● Your assignment: Pick every line out of the entries below that holds the string "Toggle", and report them.

***** The input *****

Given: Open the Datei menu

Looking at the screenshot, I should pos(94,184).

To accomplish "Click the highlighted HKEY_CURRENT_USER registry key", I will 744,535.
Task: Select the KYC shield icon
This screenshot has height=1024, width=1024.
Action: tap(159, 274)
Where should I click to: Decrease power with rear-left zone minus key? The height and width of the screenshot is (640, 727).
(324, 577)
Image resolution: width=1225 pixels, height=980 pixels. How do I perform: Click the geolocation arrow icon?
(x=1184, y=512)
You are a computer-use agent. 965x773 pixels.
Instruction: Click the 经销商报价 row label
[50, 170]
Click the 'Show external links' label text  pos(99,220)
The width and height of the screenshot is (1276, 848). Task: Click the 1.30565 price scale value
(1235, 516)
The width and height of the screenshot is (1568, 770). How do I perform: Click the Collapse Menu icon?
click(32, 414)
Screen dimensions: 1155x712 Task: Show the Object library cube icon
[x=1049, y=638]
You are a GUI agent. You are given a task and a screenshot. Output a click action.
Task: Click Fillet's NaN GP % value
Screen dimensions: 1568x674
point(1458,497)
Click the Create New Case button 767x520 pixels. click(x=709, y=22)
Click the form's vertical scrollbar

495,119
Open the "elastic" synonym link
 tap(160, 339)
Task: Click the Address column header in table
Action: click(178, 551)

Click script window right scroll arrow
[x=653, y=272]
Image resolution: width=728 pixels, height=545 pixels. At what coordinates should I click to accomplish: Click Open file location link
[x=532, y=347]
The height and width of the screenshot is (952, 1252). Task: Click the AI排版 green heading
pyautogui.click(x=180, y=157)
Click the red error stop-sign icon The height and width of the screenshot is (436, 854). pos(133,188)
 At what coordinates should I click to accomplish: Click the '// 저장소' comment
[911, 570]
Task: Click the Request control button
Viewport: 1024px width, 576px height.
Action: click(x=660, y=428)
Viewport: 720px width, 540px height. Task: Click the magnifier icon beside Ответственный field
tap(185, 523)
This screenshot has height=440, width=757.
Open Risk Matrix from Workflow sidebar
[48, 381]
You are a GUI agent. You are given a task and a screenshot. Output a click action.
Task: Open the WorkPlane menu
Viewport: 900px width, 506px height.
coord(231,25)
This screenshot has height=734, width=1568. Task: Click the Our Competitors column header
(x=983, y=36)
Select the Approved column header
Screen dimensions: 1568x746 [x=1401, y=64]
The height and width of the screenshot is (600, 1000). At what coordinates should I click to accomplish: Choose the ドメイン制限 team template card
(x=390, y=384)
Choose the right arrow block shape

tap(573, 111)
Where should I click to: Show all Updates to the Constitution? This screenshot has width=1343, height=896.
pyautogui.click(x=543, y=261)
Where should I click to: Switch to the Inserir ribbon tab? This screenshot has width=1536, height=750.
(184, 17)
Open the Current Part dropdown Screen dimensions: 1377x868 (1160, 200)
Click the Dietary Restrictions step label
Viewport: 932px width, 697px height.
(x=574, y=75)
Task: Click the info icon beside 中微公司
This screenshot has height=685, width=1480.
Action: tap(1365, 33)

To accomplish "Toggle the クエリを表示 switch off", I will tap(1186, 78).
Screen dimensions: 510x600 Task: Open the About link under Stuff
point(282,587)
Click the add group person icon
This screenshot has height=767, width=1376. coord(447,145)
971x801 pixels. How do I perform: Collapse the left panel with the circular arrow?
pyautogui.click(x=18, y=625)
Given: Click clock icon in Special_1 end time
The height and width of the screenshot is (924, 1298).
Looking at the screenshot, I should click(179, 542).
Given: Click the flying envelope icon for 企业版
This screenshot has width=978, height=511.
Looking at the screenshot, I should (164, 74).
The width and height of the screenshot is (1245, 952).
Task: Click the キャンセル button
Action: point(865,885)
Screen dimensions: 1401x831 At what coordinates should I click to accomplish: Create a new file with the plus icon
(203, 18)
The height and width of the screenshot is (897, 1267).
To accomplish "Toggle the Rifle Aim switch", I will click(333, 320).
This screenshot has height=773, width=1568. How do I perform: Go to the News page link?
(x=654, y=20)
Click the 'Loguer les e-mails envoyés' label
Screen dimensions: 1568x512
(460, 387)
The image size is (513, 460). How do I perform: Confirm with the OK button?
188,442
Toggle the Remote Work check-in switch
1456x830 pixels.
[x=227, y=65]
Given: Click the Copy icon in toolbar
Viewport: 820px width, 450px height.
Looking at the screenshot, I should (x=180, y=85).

*****

● Written response:
To accomplish "Toggle the クエリを表示 switch off", I will tap(1186, 78).
To accomplish "Toggle the Rifle Aim switch", I will click(333, 320).
Toggle the Remote Work check-in switch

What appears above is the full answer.